So wurde die ganztägige Fachtagung „25 Jahre Frühreha in Gailingen“ mit ihren Vorträgern und Workshops auch zu einer Würdigung von Paul Diesener. Dieser habe innovativ, bestens vernetzt, mit Weitblick, stets neugierig, interprofessionell und praxisnah dafür gesorgt, so Verwaltungsdirektorin Barbara Martetschläger in ihrer Begrüßung, dass die Patienten aus ganz Deutschland samt ihren Eltern in Gailingen bestens versorgt wurden. Sie zitierte Diesener mit seinen eigenen Worten: „Eine gute Notfallversorgung ist ohne eine anschließende Reha unvollständig“. Das habe er tagtäglich bewiesen, der Erfolg gab ihm recht. Als Dieseners „Lebenswerk“ bezeichnete Dr. Andreas Weidmann, Ärztlicher Direktor des HJW, die Frühreha des Hegau-Jugendwerks.

Die zahlreichen Grußworten von namhaften, aus ganz Deutschland kommenden Vertretern anderer Kliniken, von Selbsthilfegruppen, Arbeitsgemeinschaften und Vereinen wie zum Beispiel dem Dysphagie-Netzwerk-Südwest, mit denen Diesener über viele Jahre zusammen arbeitete, zeigten die große Wertschätzung und Anerkennung für ihn und seine Lebensleistung.
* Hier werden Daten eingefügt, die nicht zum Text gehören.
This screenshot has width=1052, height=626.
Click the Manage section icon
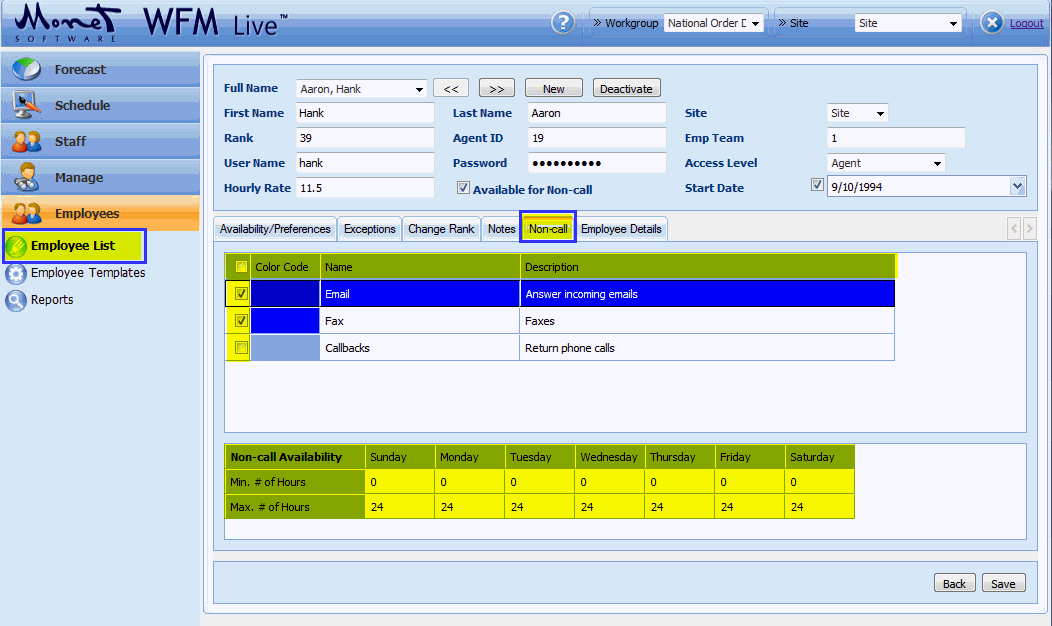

Das Bestmögliche für jeden einzelnen Patienten heraus zu holen, mit dem Ziel dem Betroffenen eine Teilhabe am Leben zu ermöglichen, war stets das Bestreben von Paul Diesener gewesen, dafür ging er oft auch ungewöhnliche Wege und schreckte vor Selbsttests nicht zurück, wie aus den Grußworten zu erfahren war. Die Frühreha als eine „ethosgetragene medizinische Disziplin sei kein Spielfeld für Controller“ war zu hören und ebenso, dass Diesener, der sich wegweisend in der Schluckdiagnostik bei Kindern und Jugendlichen engagierte, dies beharrlich in den verschiedenen Gremien, in denen er tätig ist, immer wieder ins Gedächtnis rief. Auch wurde er als „Pionier in der Dysphagologie“ bezeichnet, der als erster die Bedeutung von Schluckstörungen (Dysphagie) für den Krankheitsverlauf und die Lebensqualität der Betroffenen erkannte. Eine gestörte Schluckfunktion ist lebensgefährlich, die Diagnostik muss deshalb immer vor der Therapie erfolgen. Die Therapie muss sich nach den Ergebnissen der Diagnostik richten.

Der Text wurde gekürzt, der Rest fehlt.